(Records for this exercise Opens)
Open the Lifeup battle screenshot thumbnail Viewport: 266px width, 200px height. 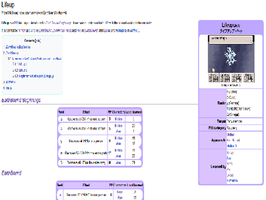(231, 59)
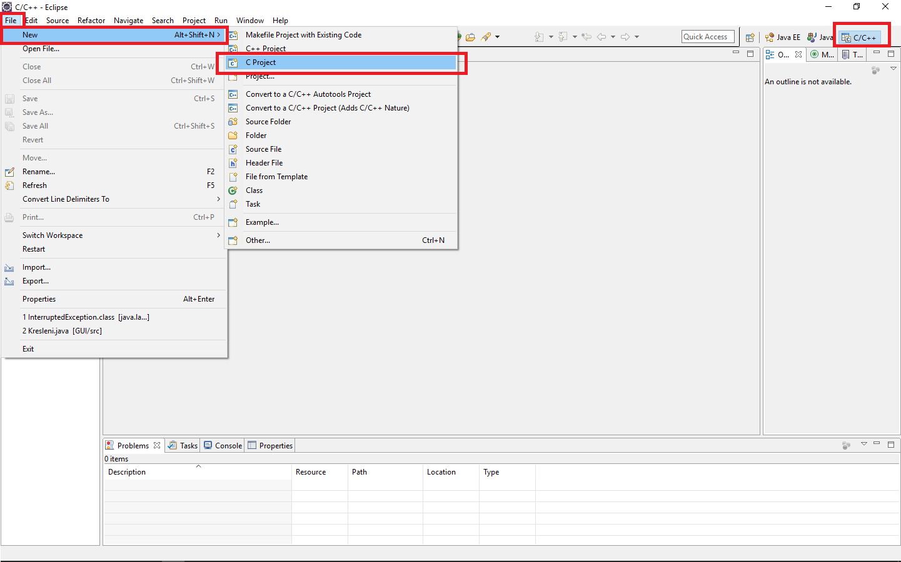Open the Search dialog via the flashlight toolbar icon
The width and height of the screenshot is (901, 562).
(x=486, y=36)
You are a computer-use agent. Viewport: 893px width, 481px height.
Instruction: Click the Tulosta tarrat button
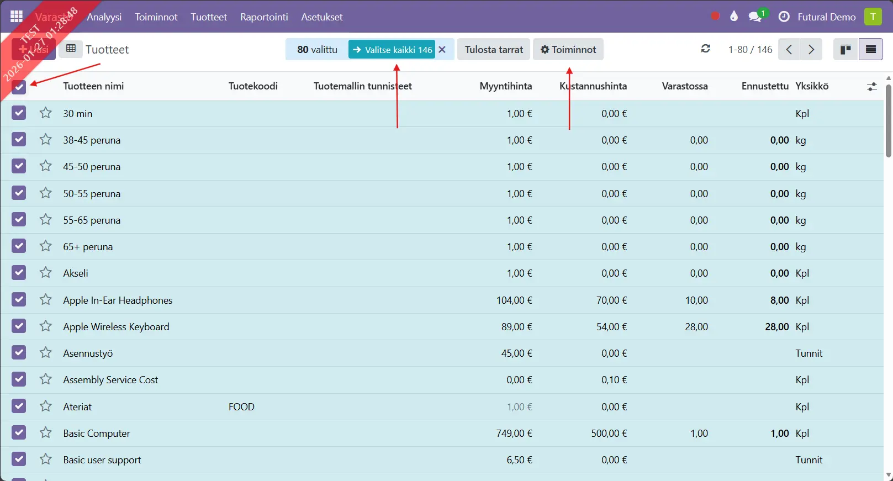pyautogui.click(x=493, y=50)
(Records for this exercise Closes)
Required action — Beginning with the line that contains "You are a computer-use", write out every line through the last one in the records, exactly and without pictures.

Task solution —
You are a computer-use agent. Viewport: 893px width, 481px height.
Instruction: Click the Tulosta tarrat button
pyautogui.click(x=493, y=50)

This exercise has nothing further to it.